Я посмотрел на неё, не понимая.
– Что? О чём ты?
– Об этой Анне-повитухе, которая сверлила тебя своими наглыми глазами. Вон, сходи на площадь, ещё не весь размели кострище.
– Не понимаю, причём тут повитуха и я? – сказал я, недоумевая. – И тем более кострище?
– Её сожгли, эту ведьму! – радостно возвестила Вералга. – Не было никаких сомнений у судей!
Действительно, множество раз я слышал, что жгли людей, и особенно много женщин за несуществующие преступления, по каким-то диким обвинениям, но поскольку это никак не касалось меня, я мог только сокрушаться их несчастной судьбой и дикой глупостью тех, кто судил их. И вот теперь оказывается, касалось!
– Конечно, а ты как думал? Ты будешь с девками по полдня и полночи пропадать, а я ничего не стану делать в отместку? – Вералга сверкнула холодными тёмно-серыми глазами, она всегда была удивительно холодна, даже, когда, кажется, ярилась, но искры Ярила не было в ней. – До Аяи твоей мне невозможно было добраться, не то и она бы порадовала мой нос ароматом своей жареной плоти… Но, к счастью, столько лет прошло, ты давно позабыл ту лживую дрянь.
Но не слова об Аяе тронули меня, ясно, что ей Вералга не угроза, что бы ни говорила, но слова о других женщинах, к которым я не имел никакого отношения, даже не видел их никогда, не на шутку ошеломили меня.
– Погоди, Вералга, ты хочешь сказать, что в тех городах, где приходилось нам жить, «ведьм» из-за меня казнили? – ещё надеясь, что она скажет: «Нет, конечно!

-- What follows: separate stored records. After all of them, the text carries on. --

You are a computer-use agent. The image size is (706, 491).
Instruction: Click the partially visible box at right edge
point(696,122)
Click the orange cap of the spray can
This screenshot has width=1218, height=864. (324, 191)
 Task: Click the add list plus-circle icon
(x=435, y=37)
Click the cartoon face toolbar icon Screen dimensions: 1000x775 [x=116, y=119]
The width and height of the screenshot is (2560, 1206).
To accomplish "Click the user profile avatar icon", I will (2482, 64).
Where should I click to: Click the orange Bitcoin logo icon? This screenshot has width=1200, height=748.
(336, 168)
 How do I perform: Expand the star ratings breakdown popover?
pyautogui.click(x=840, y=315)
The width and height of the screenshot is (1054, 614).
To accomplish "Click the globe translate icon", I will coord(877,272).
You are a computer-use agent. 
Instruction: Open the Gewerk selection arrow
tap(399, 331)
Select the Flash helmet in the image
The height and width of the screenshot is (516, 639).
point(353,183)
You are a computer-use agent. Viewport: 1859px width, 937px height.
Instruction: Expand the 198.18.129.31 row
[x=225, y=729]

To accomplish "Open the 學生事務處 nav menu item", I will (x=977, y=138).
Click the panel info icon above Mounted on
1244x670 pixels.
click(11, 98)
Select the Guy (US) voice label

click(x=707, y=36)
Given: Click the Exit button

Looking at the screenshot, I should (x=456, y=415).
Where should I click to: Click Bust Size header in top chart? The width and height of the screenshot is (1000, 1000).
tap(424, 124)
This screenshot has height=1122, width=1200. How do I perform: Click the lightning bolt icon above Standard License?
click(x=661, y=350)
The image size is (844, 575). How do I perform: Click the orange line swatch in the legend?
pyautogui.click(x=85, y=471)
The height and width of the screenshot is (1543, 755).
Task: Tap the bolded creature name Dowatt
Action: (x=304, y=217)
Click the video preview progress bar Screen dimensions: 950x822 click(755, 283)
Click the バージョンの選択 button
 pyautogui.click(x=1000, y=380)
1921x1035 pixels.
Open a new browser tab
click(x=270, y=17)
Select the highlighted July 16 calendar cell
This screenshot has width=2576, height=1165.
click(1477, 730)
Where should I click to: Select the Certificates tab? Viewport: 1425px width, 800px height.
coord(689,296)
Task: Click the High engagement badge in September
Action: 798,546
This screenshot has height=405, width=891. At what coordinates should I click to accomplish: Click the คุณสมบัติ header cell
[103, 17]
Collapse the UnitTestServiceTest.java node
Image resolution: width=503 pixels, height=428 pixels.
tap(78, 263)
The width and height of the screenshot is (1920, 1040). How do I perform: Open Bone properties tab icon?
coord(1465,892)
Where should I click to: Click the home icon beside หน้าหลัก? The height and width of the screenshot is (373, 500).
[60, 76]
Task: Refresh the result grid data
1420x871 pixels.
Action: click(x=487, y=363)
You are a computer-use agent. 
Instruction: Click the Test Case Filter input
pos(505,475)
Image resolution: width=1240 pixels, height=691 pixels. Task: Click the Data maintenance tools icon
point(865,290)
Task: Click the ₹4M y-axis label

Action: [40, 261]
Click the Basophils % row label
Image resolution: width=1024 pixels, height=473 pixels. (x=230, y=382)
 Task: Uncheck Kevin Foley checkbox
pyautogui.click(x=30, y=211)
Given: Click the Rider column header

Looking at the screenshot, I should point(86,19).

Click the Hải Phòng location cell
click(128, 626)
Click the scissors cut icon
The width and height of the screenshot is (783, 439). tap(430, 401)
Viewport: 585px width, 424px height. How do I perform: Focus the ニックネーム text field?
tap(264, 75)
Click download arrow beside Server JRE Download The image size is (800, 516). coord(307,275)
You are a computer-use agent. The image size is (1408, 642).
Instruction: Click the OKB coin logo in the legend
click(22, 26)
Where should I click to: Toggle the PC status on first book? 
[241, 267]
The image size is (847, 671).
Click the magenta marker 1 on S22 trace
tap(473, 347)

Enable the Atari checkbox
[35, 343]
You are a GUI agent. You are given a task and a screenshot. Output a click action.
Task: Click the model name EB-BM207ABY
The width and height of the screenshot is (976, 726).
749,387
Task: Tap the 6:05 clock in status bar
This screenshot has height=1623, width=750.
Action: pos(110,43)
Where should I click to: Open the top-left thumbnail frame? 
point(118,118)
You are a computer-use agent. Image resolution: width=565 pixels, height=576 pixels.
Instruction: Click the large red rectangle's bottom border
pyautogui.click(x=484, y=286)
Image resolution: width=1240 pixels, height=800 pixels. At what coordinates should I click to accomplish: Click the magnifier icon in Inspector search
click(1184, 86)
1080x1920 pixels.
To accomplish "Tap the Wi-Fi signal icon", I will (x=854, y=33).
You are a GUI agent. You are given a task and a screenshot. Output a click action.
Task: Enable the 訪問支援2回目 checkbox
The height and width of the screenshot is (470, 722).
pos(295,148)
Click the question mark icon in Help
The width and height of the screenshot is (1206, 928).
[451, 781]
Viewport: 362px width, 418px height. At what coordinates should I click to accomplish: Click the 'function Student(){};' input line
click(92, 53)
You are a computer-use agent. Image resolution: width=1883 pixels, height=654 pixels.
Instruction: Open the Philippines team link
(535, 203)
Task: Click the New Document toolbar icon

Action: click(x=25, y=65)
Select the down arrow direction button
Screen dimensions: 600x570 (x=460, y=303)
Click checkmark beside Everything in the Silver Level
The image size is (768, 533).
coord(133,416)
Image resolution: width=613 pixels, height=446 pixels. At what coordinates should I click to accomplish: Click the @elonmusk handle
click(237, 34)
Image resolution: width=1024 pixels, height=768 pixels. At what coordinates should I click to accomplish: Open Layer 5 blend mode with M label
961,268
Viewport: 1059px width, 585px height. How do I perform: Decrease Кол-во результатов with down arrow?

При чём здесь мы с тобой?!».
Но напрасно я надеялся…
– Ну… не всех, конечно, они вон, словно колбасы из них после делают, таскают и таскают на костры свои… – хмыкнула Вералга и только потом ответила на мой вопрос. – Погоди-ка, ты сейчас делаешь вид, что не догадывался прежде, что все твои потаскухи оказываются на костре? – прищурилась Вералга.
– Какие мои потаскухи, что ты несёшь?!
– Ой, не надо изображать невинность агнца!
Я смотрел на неё, и вдруг подумал, насколько глубока бездна Тьмы в душе этой женщины… Я жил рядом и не замечал, сколько преступлений она натворила за эти сотни лет. И вот она, моя спутница, моя жена столько лет, уже сотен лет
– Послушай, Вералга, я не изменил тебе ни разу.
– Ложь! – вскричала она.
– Замолчи! – прорычал я, почти бесшумно, чувствуя, что слепну от ненависти. И ненавижу не только её, но и себя.
Я подошёл ближе, почти вплотную и сказал ей в лицо:
– Каков бы я ни был, как бы ты не ненавидела меня, но убивать людей…
Горячая волна захлестнула меня, я вынужден был перевести дыхание, чтобы не убить ее немедля, и договорить:
– Если ты… ещё сделаешь ещё что-нибудь подобное, я убью тебя, клянусь.